Despite the significant improvement that climbing can offer to overall fitness, it’s the less obvious benefits that I want to focus on. It often surprises non-climbers and beginners when I explain that climbing isn’t really about physicality (at least, not until the hard grades). Just as important to being a ‘complete’ climber are the technical and mental aspects of the sport.

Over the last few years, this seemingly physical activity has taught me pervasive and powerful lessons about myself, and my approach to work, that directly translate to me being better at my job.


For those interested in real climbing advice, this guide was inspired by an article written by Neil Gresham which you can read here.

So, here goes — the biggest things that climbing has taught me about going to work:

Easy is best

Acquiring new skills at work invariably means learning something new. In my role this is typically a new technology, but is equally apparent if you’re changing jobs or companies. Unfamiliar processes and new surroundings can be challenging, and progress can feel uncomfortably slow and stunted.

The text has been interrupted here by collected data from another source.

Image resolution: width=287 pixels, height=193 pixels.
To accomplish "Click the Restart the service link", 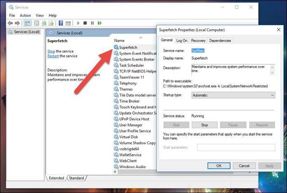I will tap(53, 56).
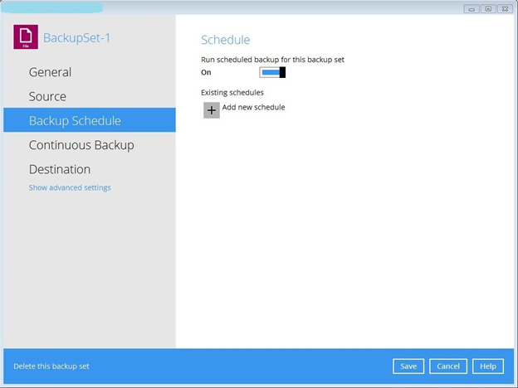Click the Existing schedules label
The image size is (518, 388).
[232, 92]
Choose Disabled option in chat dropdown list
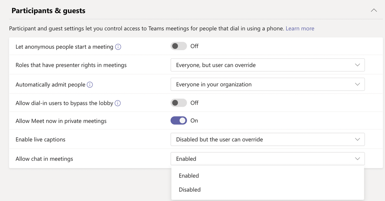385x201 pixels. coord(190,189)
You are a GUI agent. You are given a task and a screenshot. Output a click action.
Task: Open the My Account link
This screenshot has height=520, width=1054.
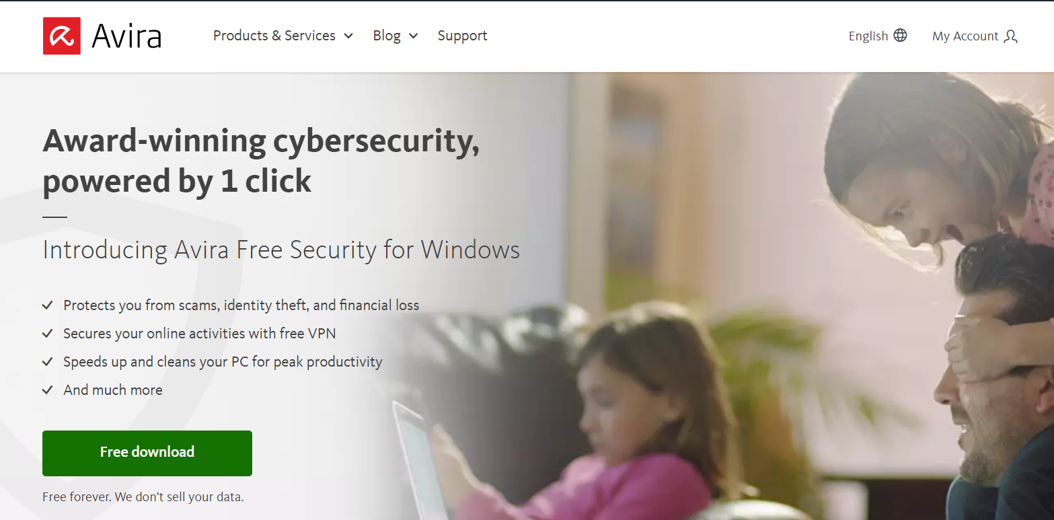[x=975, y=36]
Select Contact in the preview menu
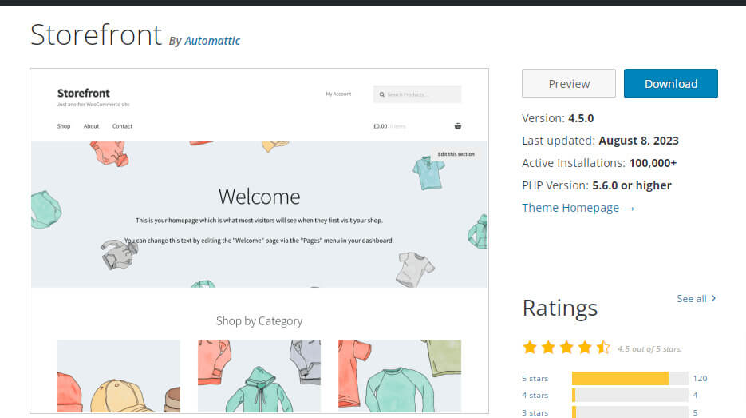Viewport: 746px width, 418px height. pos(122,126)
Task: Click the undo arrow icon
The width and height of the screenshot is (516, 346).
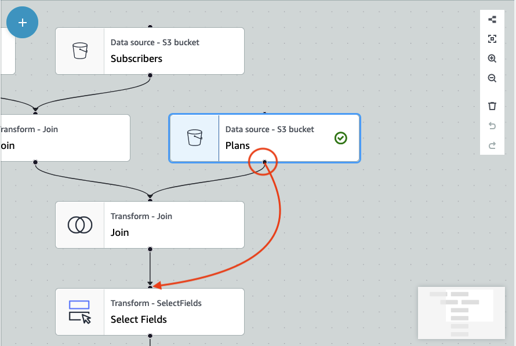Action: point(492,126)
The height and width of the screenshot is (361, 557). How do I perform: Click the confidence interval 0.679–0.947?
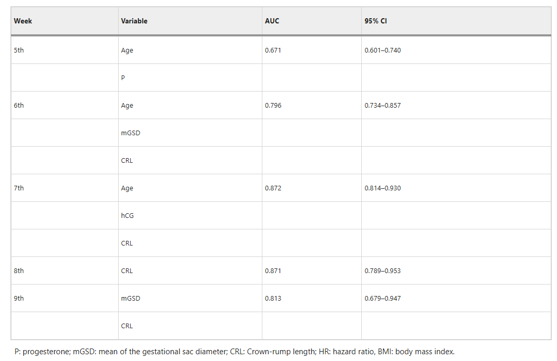383,298
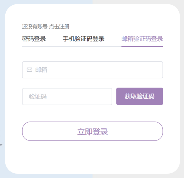Click the empty area right of 邮箱 placeholder
This screenshot has width=184, height=178.
coord(104,70)
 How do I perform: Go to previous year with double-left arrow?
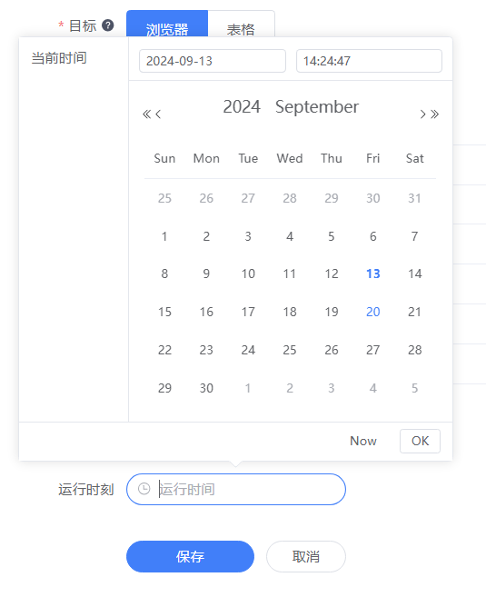pos(146,114)
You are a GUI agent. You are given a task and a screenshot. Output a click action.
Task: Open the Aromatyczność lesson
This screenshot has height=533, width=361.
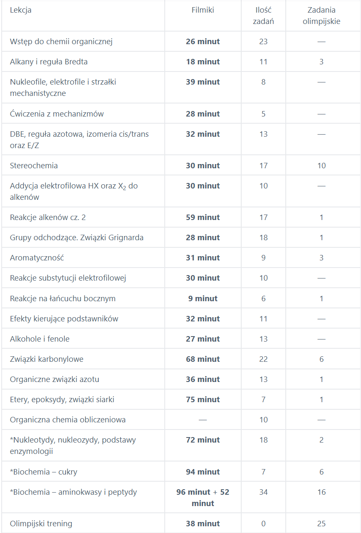point(37,258)
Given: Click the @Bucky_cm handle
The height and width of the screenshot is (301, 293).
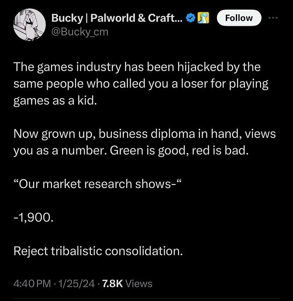Looking at the screenshot, I should pyautogui.click(x=80, y=32).
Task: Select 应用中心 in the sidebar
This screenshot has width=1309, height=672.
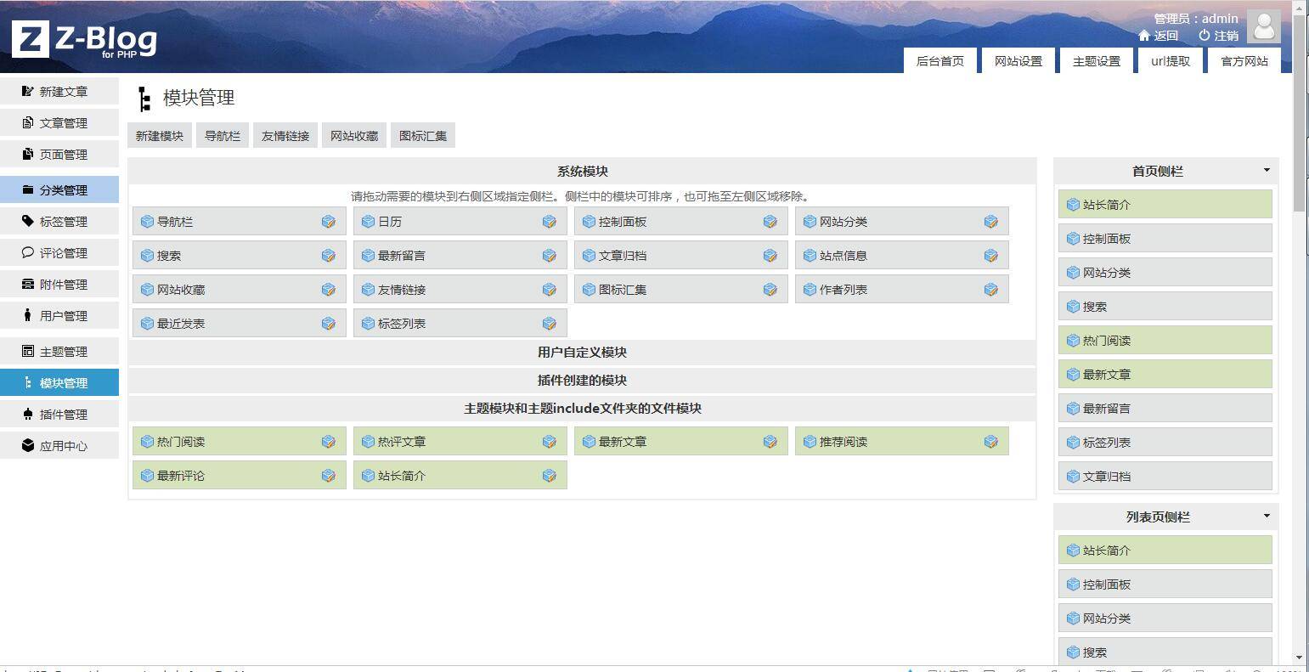Action: pos(59,444)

“Beginners should emphasize easy climbing in the early stages, as it is impossible to learn new skills when the difficulty is too high”

Neil Gresham

For beginner climbers, there’s a similar challenge. We want to try hard and ‘push the grade’, seeking routes that are harder than those we’ve climbed before. Trying to rush to harder grades can, counter-intuitively, hold us back as we remove the opportunity to hone our technique on more measured challenges. Climbing relatively simple routes is an opportunity for us to focus on our technique without the mental and physical stress of exertion.

At work we should aim to make good technique habitual when things aren’t frenzied. One example I can offer from experience is preparing for managing ‘incidents’ (in tech speak, this is when your website stops working, or the CEO’s email is hacked); having a well drilled response to exceptional issues is the best way to maintain calm and execute efficiently.

We need to drill our techniques until they’re second nature while things are under control, and let the accumulated muscle memory take the strain when they go to hell.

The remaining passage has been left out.